Working from the entries that follow, transcribe exactly and only the lines from the one with "The height and" through the last, pictures excluded.

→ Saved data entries
- - - - -
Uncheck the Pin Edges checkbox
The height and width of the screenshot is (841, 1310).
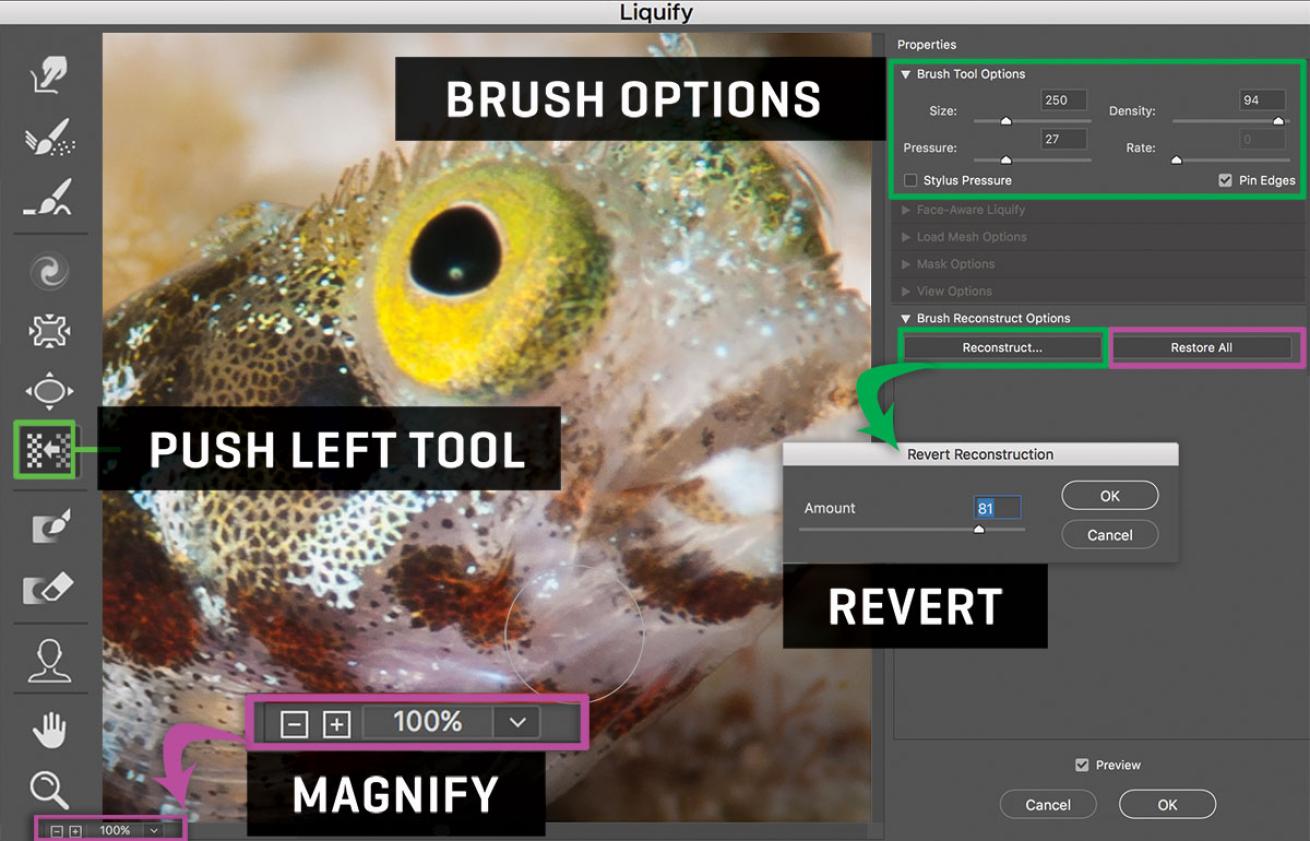point(1225,181)
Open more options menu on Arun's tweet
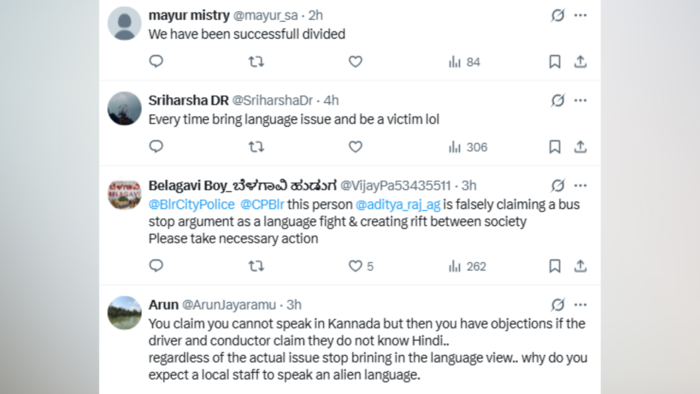700x394 pixels. [580, 305]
- - - - -
→ TASK OUTPUT
The height and width of the screenshot is (841, 1310).
point(1225,181)
Open more options menu on Arun's tweet
700x394 pixels. [580, 305]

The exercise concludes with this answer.